**Written exercise 1:**
Do these statements agree with the biography of Omar Ayuso below? Answer yes or no for each and quote the words of the biography that decide it. (a) Ayuso grew up in Madrid. (b) Ayuso spent two months working with director Ramón Salazar to prepare for his role in Elite. (c) Ayuso welcomes the idea that he is a role model.
**Written exercise 2:**
According to the biography of Omar Ayuso below, why does Ayuso think his onscreen relationship with Piper has received such widespread support? Answer in one to three sentences.

-------- Text to read --------

Spanish actor (born 1998)

Omar Ayuso (born 26 March 1998) is a Spanish actor. He is known for his role as Omar Shanaa in the television series Elite (2018–2024).

== Early life and education ==
Ayuso was born in Madrid on 26 March 1998 and raised in Manzanares el Real. His father is from Morocco. After watching Bad Education (2004) as a child, he became interested in becoming an actor or filmmaker. Ayuso studies audiovisual communication at the Charles III University of Madrid.

== Career ==
In 2018, Ayuso was cast in the Spanish Netflix television series Elite as Omar Shanaa, a closeted gay Muslim who develops a relationship with Ander Muñoz who is played by Arón Piper. In preparation for the role, Ayuso worked for two months with director Ramón Salazar to absorb his character's role.

In 2019, Ayuso starred in three short films including Maras' de Salvador Calvo and Ráfagas de vida salvaje by Jorge Cantos and Disseminare by Jools Beardon.

In January 2020, Ayuso was featured in the music video of "Juro Que" by Spanish singer-songwriter Rosalía.

Ayuso plays the character, David, in the upcoming film, 8 Años, a gay drama where he reflects on an eight-year relationship.

=== Public image ===
Ayuso and Piper's onscreen relationship, coined "Omander", and offscreen friendship has generated a global following. As of June 2020, he had over four million followers on social media. The role has boosted LGBT visibility although Ayuso resists the notion that he serves as a role model. As a gay man, Ayuso has been the subject of homophobic commentary. He believes the widespread support for his onscreen relationship with Piper is due to it being easier for homophobic people to accept gay people in fiction rather than in real life.

Ayuso has had a transgressive image which includes provocative fashion choices in public appearances and social media posts.

== Personal life ==
Ayuso has a tattoo of a flame and an eye on his hand inspired by Spanish artist Ricardo Cavolo. He is gay and has stated that he is proud of his generation's social progress on topics including feminism, LGBT rights and efforts against racism.

-------- Data block --------

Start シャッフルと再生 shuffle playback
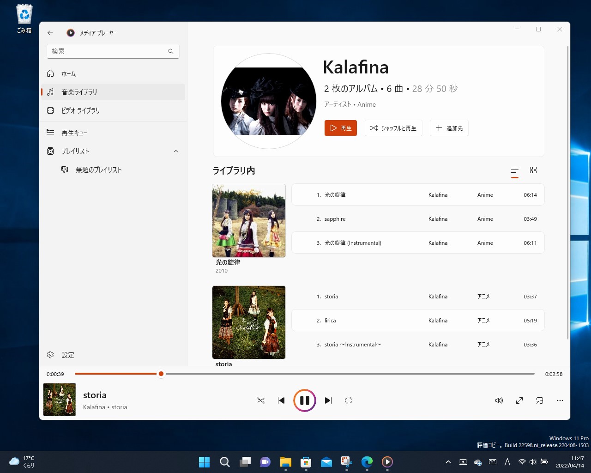Screen dimensions: 591x473 (x=393, y=128)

--------

**Full response 1:**
(a) No: "raised in Manzanares el Real"
(b) Yes: "Ayuso worked for two months with director Ramón Salazar to absorb his character's role"
(c) No: "Ayuso resists the notion that he serves as a role model"

**Full response 2:**
Ayuso believes it is easier for homophobic people to accept gay people in fiction than in real life. That, in his view, explains the widespread support for the onscreen relationship.